*STORED ROWS*.

□ □ □ □ □ □ □

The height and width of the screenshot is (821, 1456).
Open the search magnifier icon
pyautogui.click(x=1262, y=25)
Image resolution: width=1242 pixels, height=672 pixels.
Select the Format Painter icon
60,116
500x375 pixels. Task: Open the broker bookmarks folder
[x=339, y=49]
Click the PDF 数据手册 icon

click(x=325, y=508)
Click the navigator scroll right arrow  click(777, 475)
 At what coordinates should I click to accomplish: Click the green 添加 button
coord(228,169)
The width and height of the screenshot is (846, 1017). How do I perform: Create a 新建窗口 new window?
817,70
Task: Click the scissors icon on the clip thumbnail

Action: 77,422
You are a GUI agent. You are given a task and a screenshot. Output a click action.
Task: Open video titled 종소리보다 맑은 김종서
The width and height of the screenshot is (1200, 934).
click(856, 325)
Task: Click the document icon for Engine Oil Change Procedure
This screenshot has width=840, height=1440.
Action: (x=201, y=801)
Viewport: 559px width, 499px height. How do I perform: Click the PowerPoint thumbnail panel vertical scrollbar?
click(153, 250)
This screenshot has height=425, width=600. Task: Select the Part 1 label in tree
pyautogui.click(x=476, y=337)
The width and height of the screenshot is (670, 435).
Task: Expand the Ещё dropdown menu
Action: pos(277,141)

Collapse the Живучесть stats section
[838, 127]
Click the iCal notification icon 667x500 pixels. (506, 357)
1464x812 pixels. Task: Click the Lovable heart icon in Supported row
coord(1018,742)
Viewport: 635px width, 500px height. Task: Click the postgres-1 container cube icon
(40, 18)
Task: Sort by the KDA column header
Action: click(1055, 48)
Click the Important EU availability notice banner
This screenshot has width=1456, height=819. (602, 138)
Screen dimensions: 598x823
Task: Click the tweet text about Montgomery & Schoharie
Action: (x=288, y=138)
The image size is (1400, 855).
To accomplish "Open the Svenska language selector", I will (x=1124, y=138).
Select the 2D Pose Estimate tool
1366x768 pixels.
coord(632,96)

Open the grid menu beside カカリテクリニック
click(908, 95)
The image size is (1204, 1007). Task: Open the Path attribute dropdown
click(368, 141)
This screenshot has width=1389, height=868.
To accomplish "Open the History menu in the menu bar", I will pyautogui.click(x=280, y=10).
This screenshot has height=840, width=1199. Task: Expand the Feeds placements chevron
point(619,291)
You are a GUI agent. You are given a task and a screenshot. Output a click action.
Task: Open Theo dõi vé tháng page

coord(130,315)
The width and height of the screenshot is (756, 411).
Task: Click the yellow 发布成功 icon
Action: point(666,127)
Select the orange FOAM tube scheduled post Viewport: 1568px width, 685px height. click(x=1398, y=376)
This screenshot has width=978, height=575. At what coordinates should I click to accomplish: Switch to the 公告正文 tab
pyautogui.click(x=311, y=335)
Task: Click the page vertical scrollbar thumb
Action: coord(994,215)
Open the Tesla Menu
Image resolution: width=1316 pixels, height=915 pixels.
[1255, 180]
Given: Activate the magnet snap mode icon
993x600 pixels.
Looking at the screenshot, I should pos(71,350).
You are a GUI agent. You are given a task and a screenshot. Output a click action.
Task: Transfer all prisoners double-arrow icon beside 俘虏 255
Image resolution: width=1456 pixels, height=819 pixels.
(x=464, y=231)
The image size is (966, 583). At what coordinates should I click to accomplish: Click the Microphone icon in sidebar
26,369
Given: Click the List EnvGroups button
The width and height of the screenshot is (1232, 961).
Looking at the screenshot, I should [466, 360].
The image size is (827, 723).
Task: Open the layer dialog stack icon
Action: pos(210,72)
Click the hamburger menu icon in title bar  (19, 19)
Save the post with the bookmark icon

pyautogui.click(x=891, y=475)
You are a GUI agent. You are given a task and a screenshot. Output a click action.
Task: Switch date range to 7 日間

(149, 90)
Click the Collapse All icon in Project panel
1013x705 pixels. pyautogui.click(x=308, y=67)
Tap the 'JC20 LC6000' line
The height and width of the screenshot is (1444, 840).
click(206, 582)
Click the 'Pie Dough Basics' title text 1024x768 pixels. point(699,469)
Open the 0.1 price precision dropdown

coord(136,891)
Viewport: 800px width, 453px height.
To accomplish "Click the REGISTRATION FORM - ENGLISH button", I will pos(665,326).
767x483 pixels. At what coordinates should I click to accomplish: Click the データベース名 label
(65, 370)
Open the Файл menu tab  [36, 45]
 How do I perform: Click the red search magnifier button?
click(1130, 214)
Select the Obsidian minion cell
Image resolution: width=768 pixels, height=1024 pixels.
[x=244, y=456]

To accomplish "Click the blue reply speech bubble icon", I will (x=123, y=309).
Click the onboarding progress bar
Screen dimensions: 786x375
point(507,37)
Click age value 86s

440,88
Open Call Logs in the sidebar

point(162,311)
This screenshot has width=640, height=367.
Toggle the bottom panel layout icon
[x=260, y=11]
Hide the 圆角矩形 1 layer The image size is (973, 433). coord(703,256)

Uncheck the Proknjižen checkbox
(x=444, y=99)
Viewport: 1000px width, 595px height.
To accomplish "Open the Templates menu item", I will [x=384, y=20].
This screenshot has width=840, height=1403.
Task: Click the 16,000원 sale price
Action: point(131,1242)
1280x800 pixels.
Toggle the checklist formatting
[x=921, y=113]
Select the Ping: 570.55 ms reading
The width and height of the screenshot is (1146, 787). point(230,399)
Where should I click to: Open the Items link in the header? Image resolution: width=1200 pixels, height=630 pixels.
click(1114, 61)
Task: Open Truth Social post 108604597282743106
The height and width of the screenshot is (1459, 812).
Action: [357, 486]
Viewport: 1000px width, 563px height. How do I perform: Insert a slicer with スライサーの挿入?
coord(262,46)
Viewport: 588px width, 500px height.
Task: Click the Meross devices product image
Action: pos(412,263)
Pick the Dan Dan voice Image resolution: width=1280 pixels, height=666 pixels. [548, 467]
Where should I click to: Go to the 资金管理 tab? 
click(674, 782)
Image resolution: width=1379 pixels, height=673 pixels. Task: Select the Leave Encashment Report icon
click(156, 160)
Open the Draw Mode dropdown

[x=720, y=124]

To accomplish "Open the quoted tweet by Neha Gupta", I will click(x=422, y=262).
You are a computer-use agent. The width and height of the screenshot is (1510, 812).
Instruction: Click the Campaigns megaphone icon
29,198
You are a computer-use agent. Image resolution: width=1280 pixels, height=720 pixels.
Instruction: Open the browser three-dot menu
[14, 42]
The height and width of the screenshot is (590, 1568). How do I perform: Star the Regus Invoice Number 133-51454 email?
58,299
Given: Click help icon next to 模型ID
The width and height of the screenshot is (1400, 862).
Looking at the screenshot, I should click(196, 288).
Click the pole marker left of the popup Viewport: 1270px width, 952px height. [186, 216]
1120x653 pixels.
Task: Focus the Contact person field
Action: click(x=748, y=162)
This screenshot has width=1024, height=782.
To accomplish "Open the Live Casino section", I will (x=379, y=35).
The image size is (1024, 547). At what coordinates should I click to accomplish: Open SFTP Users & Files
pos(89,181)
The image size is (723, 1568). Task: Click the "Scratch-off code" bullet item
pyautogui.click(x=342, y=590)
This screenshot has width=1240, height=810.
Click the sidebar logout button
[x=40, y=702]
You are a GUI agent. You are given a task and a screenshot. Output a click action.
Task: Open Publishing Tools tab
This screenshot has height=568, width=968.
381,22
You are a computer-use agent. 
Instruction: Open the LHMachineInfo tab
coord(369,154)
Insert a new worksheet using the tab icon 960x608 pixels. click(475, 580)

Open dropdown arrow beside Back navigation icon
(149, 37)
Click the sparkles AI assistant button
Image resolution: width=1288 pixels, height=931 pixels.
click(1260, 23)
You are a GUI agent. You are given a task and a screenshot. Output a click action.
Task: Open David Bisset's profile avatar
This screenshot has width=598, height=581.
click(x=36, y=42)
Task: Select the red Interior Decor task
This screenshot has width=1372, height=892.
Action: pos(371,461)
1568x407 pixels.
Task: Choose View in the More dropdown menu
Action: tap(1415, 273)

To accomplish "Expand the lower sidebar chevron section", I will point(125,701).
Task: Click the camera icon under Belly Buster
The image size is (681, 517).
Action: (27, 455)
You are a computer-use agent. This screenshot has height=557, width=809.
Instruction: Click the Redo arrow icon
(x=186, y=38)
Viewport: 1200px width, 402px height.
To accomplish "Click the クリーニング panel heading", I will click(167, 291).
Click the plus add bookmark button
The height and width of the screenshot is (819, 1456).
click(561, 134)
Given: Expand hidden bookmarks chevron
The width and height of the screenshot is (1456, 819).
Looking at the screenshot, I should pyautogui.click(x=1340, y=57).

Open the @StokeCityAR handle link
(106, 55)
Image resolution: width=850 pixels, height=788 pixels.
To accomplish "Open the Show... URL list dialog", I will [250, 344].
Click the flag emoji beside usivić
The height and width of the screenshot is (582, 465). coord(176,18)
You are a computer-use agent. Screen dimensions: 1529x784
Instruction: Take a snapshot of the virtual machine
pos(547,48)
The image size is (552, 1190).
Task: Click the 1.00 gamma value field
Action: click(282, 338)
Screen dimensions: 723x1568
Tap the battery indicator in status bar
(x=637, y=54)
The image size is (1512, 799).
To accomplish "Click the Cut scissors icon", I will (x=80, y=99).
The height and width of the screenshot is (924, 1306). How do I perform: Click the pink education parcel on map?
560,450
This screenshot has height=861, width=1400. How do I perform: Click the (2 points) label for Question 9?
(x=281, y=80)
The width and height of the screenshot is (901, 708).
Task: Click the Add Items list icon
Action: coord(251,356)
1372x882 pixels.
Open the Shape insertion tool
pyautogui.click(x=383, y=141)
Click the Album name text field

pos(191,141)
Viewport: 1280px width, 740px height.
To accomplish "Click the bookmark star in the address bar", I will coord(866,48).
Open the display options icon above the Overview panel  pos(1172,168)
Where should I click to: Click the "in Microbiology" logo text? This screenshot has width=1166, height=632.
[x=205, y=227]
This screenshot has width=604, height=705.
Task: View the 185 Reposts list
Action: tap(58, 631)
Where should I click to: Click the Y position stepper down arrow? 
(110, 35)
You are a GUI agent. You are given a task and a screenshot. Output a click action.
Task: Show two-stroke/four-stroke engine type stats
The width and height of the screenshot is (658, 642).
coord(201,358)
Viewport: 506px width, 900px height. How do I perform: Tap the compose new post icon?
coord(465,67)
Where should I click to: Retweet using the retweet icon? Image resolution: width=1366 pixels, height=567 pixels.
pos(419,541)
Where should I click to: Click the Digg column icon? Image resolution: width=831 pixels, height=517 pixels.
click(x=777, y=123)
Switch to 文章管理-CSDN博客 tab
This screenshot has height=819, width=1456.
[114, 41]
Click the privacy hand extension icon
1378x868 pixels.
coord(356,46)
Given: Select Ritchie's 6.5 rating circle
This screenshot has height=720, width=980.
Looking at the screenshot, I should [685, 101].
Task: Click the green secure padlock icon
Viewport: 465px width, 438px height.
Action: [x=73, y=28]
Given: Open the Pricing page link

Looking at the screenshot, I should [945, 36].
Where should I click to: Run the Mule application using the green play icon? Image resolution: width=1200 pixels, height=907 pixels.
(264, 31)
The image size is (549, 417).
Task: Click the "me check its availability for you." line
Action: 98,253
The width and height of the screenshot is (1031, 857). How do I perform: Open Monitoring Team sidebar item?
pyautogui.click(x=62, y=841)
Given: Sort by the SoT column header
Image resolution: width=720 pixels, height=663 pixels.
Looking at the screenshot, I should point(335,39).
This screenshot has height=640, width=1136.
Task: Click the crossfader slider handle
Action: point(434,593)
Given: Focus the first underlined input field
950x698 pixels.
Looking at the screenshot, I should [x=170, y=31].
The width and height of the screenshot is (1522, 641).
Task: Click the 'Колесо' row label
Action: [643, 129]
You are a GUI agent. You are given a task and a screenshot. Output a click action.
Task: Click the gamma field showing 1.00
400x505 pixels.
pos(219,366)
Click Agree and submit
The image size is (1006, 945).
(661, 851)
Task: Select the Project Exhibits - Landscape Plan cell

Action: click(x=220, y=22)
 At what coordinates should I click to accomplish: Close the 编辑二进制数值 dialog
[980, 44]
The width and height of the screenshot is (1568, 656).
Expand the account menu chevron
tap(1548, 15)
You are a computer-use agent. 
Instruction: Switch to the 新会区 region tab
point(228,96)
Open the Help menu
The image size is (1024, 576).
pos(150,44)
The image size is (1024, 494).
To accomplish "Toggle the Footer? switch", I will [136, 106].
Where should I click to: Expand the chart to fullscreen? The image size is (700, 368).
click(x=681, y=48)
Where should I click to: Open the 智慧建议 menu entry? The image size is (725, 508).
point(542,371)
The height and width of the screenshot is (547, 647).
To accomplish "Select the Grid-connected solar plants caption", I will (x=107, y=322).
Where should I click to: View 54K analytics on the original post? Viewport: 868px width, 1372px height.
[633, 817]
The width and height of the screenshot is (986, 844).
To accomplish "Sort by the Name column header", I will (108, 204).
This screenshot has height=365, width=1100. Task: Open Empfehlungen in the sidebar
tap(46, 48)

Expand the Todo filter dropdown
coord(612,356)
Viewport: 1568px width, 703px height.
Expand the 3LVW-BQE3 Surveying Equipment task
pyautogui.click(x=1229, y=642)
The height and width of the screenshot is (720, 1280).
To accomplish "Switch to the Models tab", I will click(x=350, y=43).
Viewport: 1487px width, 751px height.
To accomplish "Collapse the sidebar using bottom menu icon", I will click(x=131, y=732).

□ □ □ □ □ □ □

*WHAT IS NEEDED*. Lay out the entries from the line that contains "Where should I click to: Open the 智慧建议" through the end of the entries, both ends included, as a Markdown table. Use the columns Row and Line, number each row, and leave out blank lines.

*EXERCISE RESPONSE*.
| Row | Line |
|---|---|
| 1 | Where should I click to: Open the 智慧建议 menu entry? The image size is (725, 508). |
| 2 | point(542,371) |
| 3 | The height and width of the screenshot is (547, 647). |
| 4 | To accomplish "Select the Grid-connected solar plants caption", I will (x=107, y=322). |
| 5 | Where should I click to: View 54K analytics on the original post? Viewport: 868px width, 1372px height. |
| 6 | [633, 817] |
| 7 | The width and height of the screenshot is (986, 844). |
| 8 | To accomplish "Sort by the Name column header", I will (108, 204). |
| 9 | This screenshot has height=365, width=1100. Task: Open Empfehlungen in the sidebar |
| 10 | tap(46, 48) |
| 11 | Expand the Todo filter dropdown |
| 12 | coord(612,356) |
| 13 | Viewport: 1568px width, 703px height. |
| 14 | Expand the 3LVW-BQE3 Surveying Equipment task |
| 15 | pyautogui.click(x=1229, y=642) |
| 16 | The height and width of the screenshot is (720, 1280). |
| 17 | To accomplish "Switch to the Models tab", I will click(x=350, y=43). |
| 18 | Viewport: 1487px width, 751px height. |
| 19 | To accomplish "Collapse the sidebar using bottom menu icon", I will click(x=131, y=732). |